Über die Medimax-Homepage können Verbraucher einen Beratungstermin im Markt vereinbaren.

(Bild: Medimax)

Zwischenzeitlich kam offensichtlich doch Bewegung in den Konzern. "Für uns ist eine sinnvolle Integration von stationärem Handel und Online-Vertrieb entscheidend", antwortete Ehmer auf Nachfrage durch heise resale und fährt fort: "Beide Kanäle müssen die Stärken des Angebots glaubhaft transportieren und hierbei intelligent ineinander greifen. Derzeit verfolgen wir unsere Ziele durch einen Multichannel-Ansatz, der die Stärken des qualifizierten stationären Vertriebs auch über das Medium Internet transportiert, den Kaufprozess aber nach einer finalen Beratung im Ladenlokal sieht". Endkunden, so Ehmer, würden unter www.ep.de spezielle Angebote und Highlight-Produkte finden können. Ebenso die Serviceleistungen der EP-Fachhändler. Auf jeden Fall soll die Plattform auf die regionalen Fachhändler aufmerksam machen.
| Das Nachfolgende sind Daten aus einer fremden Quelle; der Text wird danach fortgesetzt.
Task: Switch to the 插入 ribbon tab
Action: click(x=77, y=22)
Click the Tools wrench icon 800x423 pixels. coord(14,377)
Bei der Medimax-Homepage [15] wiederum könnten Verbraucher schnell und einfach Beratungstermine im Markt vereinbaren. "Medimax.de schlägt optimal den Bogen zwischen Beratung im Markt und Vorab-Info im Web", so der EP-Chef.

"An einer persönlichen Beratung und kompetenten Vorführung in den Verkaufsräumen führt kein Weg vorbei", Benedict Kober, Vorstandssprecher Euronics

(Bild: Wolfgang Kühn)

Während die Düsseldorfer Verbundgruppe das Internet vor allem als Informationsquelle betrachtet, setzt Mitbewerber Euronics [16] aus Ditzingen bei Stuttgart "bereits seit einigen Jahren konsequent auf eine Multichannel-Strategie", die kontinuierlich ausgebaut werde, wie Vorstandssprecher Benedict Kober klarstellt. So würden "Käufe über den Internetshop bei uns mit Erfolg dem stationären Handel zugeführt. Über verlinkte, individuelle Händlerseiten präsentieren sich Euronics-Mitglieder im Netz mit ihren jeweiligen spezifischen Kernkompetenzen, Sortimenten und Zusatzleistungen". Kober möchte alle Mitglieder in die Lage versetzen, "sich im Internet mit einem attraktiven Dienstleistungsportfolio zu präsentieren und ein erfolgreiches Online-Marketing zu betreiben". Immerhin würden bereits rund zwei Millionen Besucher monatlich die Portale www.euronics.de [17], www.euronics-xxl.de [18] oder www.mediaathome.de [19] nutzen.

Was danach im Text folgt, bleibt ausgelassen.